- 31°21′4.195″N 34°40′36.052″E﻿ / ﻿31.35116528°N 34.67668111°E
- Periods: Chalcolithic(?), Byzanine, Early Islamic, Modern era
- Location: Israel
- Region: Negev, Israel

Site notes
- Excavation dates: 2025

= Khirbet Abu Samara =

Khirbet Abu Samara, also known as Horvat Shmarya (חורבת שמריה) is an archaeological site in the northwestern Negev, Israel. It is situated between Mishmar HaNegev and Highway 25. The site is named after Nabi Samara, a Bedouin saint who is believed to have been buried there.

The site features underground construction, maybe from the Chalcolithic period, and the remains of a Byzantine settlement. During the Mandatory period (1917–1948) a small Bedouin settlement existed on the site, which was evacuated by Israeli authorities in 1951. The site has been damaged by looting and in 2025 the Israel Antiquities Authority conducted a community excavation at the site along with the Bnei Shimon Regional Council.

== Geography ==
The site is located on the northern bank of Wadi Abu Samara (Nahal Shmarya), which flows into Nahal Patish. It lies near the confluence of the stream and one of its main tributaries, where natural springs emerge. At this location there is an outcrop of chalk from the Beit Guvrin Formation, in which water cisterns were hewn, as well as a patch of conglomerate belonging to the Sakiya Group. It is also one of the few sites, if not the only one, where kurkar (calcareous sandstone) meets chalk. The vegetation at the site is mainly herbaceous, and it hosts a rich population of reptiles. Today the site is an open area surrounded by agricultural fields.

== Archaeology ==
Subterranean construction has been documented at the site, resembling similar structures discovered in Beersheba and at the Giv‘at HaOranim site (near Shoham), which are dated to the Chalcolithic period. About 5 km to the southwest lay the Chalcolithic site of Gilat, which was a central settlement in the region. In addition, the site contains remains of a major settlement from the Byzantine and Early Islamic periods, including marble columns and architectural elements of a large public building, possibly a church, as well as ancient caves, water cisterns, coins, and pottery sherds. The site also contained a Muslim cemetery where, according to tradition, the Bedouin saint Nabi Samara is buried.

In July 2025, the Israel Antiquities Authority conducted a community excavation in cooperation with the Bnei Shimon Regional Council. The excavation was attended by 400 volunteers from families of the Shoval and Mishmar HaNegev kibbutzim.

== Modern Bedouin settlement ==
On the late 19th century map of the Palestine Exploration Fund, the site appears under the name Kh. Abu Samarah, in a general area inhabited by the Bedouin tribe ʿArab al-Tiyāha. In this area passed the Rafah–Beersheba railway, which was built by the British Army during World War I in preparation for the Battle of Beersheba (October 1917). The line remained in operation until 1927, when it was dismantled due to lack of economic viability. During the British Mandate period, a Bedouin settlement existed at the site. In 1951, after the establishment of the State of Israel, the inhabitants were evacuated by order of the authorities to the Siyag area. Today, in Neighborhood 8 of the Bedouin town of Hura, one of the streets is named Abu Samara, and the residents of the neighborhood trace their origins to the settlement that once existed at the site.

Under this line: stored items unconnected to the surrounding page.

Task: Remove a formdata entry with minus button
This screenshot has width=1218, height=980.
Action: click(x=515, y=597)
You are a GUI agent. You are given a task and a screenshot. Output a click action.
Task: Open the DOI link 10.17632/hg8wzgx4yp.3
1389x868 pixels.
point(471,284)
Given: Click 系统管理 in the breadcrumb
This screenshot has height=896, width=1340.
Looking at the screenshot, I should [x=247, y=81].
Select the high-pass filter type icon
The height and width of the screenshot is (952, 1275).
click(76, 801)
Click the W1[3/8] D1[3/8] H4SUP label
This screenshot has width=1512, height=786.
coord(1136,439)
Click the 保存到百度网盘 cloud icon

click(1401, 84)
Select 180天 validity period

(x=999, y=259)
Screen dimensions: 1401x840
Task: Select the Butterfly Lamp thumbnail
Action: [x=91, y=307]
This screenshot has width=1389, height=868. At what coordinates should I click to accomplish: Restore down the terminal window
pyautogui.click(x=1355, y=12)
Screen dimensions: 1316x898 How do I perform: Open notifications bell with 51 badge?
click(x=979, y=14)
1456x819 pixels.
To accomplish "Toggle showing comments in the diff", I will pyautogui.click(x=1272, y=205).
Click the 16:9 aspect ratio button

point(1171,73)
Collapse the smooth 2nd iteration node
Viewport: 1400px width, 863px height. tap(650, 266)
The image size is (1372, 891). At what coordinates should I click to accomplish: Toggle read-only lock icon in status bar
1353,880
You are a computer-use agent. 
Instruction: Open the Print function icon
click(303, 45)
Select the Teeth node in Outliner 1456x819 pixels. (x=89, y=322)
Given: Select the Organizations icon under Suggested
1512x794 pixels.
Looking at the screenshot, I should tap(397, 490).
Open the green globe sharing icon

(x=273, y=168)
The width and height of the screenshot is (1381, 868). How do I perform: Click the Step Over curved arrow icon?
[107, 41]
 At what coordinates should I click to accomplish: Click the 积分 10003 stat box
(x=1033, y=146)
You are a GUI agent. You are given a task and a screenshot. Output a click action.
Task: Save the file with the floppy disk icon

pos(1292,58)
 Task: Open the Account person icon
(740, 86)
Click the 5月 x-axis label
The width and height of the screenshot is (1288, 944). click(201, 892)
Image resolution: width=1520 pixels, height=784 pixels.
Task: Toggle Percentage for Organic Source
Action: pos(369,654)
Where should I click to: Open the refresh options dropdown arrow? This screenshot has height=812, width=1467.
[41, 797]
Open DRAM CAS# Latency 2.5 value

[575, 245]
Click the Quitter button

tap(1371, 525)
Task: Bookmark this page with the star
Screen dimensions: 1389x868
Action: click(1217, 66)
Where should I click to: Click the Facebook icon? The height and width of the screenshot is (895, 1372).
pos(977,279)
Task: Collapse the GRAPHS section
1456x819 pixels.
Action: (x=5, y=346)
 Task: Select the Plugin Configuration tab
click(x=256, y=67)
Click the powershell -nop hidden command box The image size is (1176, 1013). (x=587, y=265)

== Archaeological looting ==
The site has been subject to extensive antiquities looting. In 2013, three looters were caught by the Israel Police and the Antiquities Theft Prevention Unit, and in 2017 five more were caught, all of them residents of Rahat. In both cases the looters told the police that they were motivated by rumors and legends of a gold treasure at the site, but their actions caused only irreversible damage to the remains. In 2022, twelve looting pits were documented, while in 2025 more than ninety were recorded, indicating an increase in looting activity. The archaeological remains at the site cover an area of about 225 dunams according to a survey by the DSH Institute. However, the Israel Antiquities Authority initially declared the protected area at 1,400 dunams, and as of 2025 it encompasses about 5,000 dunams.

== Bibliography ==

- Mendelson, A. (2024). "Nahal Shmarya: Survey, Analysis and Evaluation of Nature, Landscape and Human Heritage. Final Report."